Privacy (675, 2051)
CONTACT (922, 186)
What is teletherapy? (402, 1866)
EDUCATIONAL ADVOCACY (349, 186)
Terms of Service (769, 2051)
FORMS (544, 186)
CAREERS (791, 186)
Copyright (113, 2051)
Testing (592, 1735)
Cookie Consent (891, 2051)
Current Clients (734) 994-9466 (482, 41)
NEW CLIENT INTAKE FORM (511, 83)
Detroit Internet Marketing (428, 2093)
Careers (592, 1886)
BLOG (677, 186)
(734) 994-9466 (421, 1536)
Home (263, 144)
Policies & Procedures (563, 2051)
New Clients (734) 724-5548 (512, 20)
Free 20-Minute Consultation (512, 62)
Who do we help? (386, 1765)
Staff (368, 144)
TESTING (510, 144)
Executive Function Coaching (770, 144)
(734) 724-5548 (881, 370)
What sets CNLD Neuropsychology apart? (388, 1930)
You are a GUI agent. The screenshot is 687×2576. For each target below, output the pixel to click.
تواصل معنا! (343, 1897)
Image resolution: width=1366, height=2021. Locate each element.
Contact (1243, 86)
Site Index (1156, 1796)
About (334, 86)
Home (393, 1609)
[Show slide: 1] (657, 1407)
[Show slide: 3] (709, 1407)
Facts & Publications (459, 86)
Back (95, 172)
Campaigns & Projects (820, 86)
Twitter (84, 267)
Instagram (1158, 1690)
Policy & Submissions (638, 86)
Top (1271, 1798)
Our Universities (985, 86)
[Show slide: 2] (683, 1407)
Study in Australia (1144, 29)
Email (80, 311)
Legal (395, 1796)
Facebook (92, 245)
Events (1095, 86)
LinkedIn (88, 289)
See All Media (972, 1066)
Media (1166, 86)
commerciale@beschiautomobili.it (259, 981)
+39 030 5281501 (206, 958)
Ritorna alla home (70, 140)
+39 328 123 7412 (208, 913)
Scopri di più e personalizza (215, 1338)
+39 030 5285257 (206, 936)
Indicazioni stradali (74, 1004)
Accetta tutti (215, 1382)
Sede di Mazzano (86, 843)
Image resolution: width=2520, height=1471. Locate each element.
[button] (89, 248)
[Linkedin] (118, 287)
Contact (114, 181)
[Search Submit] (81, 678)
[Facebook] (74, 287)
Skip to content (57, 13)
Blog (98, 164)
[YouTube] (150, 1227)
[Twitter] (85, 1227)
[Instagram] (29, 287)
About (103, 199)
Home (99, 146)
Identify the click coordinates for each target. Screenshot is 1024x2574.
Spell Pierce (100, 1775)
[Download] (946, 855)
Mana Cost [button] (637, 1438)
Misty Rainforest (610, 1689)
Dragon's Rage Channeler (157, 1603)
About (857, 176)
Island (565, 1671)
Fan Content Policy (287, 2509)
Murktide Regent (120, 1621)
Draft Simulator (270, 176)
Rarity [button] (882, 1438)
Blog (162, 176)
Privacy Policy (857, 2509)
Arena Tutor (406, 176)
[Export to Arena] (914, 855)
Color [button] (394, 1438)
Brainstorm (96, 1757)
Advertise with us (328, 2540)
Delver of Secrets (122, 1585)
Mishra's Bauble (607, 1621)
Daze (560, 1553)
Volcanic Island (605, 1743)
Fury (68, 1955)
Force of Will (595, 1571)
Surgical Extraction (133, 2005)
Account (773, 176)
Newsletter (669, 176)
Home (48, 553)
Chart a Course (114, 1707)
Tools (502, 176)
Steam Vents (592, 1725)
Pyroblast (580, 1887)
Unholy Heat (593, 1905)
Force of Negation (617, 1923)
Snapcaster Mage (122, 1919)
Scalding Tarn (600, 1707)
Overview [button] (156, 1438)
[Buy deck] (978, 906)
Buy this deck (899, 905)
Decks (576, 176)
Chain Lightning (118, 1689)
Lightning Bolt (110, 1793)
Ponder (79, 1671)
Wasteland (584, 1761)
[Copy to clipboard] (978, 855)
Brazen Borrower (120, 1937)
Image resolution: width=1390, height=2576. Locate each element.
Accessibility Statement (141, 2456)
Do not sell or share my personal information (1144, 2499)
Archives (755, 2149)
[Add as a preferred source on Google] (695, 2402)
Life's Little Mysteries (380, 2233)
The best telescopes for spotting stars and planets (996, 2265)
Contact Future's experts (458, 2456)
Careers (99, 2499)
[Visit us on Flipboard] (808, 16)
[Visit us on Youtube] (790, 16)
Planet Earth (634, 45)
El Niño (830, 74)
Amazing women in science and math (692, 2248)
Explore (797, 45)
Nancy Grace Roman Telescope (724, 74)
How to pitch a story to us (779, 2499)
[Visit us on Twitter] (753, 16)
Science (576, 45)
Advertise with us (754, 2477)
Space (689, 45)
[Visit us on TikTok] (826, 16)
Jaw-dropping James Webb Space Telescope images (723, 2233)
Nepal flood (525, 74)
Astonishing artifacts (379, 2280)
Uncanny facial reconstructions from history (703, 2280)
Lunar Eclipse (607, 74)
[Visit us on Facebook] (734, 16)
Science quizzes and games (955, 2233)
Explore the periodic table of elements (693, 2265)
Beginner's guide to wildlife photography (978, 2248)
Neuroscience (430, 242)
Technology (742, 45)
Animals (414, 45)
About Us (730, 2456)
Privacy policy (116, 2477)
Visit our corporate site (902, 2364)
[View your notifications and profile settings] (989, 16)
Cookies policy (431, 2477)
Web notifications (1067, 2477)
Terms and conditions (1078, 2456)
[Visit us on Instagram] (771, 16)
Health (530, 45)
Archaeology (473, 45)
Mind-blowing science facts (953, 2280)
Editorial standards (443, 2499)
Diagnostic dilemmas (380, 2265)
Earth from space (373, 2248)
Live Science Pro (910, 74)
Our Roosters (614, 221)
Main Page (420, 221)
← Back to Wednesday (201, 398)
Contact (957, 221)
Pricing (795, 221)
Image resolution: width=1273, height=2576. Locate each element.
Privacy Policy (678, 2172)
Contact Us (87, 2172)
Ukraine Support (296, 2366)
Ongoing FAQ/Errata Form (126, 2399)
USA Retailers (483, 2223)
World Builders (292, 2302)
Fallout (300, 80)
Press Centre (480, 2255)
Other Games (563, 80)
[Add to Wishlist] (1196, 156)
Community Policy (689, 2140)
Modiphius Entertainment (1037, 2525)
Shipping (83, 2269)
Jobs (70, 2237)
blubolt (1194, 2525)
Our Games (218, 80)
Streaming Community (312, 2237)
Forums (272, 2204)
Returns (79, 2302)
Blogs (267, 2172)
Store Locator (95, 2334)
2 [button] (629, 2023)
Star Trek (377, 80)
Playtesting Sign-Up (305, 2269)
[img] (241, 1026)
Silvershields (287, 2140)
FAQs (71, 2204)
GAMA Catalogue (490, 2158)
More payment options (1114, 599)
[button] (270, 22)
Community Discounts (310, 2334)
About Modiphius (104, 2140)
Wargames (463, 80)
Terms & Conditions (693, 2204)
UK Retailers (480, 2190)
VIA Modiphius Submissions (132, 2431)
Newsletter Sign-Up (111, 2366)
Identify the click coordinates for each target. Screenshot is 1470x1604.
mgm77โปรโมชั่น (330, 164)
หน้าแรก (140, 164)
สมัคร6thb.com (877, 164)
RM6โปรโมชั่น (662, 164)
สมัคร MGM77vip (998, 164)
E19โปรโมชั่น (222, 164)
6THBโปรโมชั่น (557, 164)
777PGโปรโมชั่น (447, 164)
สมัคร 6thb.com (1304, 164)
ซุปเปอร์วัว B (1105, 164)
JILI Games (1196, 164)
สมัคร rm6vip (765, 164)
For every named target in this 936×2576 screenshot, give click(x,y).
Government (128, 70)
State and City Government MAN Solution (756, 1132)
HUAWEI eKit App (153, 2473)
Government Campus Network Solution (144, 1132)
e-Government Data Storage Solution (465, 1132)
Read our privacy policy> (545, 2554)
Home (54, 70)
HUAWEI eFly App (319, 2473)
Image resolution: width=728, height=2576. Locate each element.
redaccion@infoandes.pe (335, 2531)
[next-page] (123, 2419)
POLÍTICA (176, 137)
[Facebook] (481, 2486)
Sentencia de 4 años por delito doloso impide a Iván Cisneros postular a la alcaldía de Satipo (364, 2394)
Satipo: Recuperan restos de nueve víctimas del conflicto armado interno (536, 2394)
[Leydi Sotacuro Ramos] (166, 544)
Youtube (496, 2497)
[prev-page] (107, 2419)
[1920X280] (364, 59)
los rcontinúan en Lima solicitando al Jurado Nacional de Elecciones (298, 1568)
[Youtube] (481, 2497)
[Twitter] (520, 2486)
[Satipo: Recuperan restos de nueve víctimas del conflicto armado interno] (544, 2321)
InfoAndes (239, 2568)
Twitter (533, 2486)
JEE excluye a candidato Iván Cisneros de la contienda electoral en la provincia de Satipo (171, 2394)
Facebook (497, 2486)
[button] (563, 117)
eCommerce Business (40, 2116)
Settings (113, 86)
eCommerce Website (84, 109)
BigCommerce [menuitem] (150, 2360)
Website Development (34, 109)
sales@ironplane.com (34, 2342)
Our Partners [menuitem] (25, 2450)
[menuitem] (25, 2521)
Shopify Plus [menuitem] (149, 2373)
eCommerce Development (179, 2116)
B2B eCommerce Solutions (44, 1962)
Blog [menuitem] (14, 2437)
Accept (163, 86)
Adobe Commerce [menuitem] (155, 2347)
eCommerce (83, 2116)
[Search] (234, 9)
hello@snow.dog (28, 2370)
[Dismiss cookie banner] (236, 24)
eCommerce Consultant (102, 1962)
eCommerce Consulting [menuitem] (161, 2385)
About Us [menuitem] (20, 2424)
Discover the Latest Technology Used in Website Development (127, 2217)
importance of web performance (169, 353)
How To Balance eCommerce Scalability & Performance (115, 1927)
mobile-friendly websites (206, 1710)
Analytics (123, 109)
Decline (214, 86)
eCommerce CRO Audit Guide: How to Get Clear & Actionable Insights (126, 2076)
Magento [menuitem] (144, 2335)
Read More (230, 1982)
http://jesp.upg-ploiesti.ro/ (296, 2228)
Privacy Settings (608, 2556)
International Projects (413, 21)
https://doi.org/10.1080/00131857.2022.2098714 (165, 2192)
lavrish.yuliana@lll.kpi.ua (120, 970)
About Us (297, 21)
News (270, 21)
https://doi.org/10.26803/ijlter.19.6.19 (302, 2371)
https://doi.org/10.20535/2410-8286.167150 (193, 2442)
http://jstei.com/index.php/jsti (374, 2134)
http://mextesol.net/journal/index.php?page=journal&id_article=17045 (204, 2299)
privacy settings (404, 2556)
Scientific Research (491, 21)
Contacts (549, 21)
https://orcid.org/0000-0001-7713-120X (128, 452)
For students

ASSIGNMENT: Looking back over the data above, restate word for word the lines that begin at the line with "Chart a Course (114, 1707)" and end at the line with "Lunar Eclipse (607, 74)", inclusive.

SOLUTION TO THE PROBLEM:
Chart a Course (114, 1707)
Tools (502, 176)
Steam Vents (592, 1725)
Pyroblast (580, 1887)
Unholy Heat (593, 1905)
Force of Negation (617, 1923)
Snapcaster Mage (122, 1919)
Scalding Tarn (600, 1707)
Overview [button] (156, 1438)
[Buy deck] (978, 906)
Buy this deck (899, 905)
Decks (576, 176)
Chain Lightning (118, 1689)
Lightning Bolt (110, 1793)
Ponder (79, 1671)
Wasteland (584, 1761)
[Copy to clipboard] (978, 855)
Brazen Borrower (120, 1937)
Image resolution: width=1390, height=2576. Locate each element.
Accessibility Statement (141, 2456)
Do not sell or share my personal information (1144, 2499)
Archives (755, 2149)
[Add as a preferred source on Google] (695, 2402)
Life's Little Mysteries (380, 2233)
The best telescopes for spotting stars and planets (996, 2265)
Contact Future's experts (458, 2456)
Careers (99, 2499)
[Visit us on Flipboard] (808, 16)
[Visit us on Youtube] (790, 16)
Planet Earth (634, 45)
El Niño (830, 74)
Amazing women in science and math (692, 2248)
Explore (797, 45)
Nancy Grace Roman Telescope (724, 74)
How to pitch a story to us (779, 2499)
[Visit us on Twitter] (753, 16)
Science (576, 45)
Advertise with us (754, 2477)
Space (689, 45)
[Visit us on TikTok] (826, 16)
Jaw-dropping James Webb Space Telescope images (723, 2233)
Nepal flood (525, 74)
Astonishing artifacts (379, 2280)
Uncanny facial reconstructions from history (703, 2280)
Lunar Eclipse (607, 74)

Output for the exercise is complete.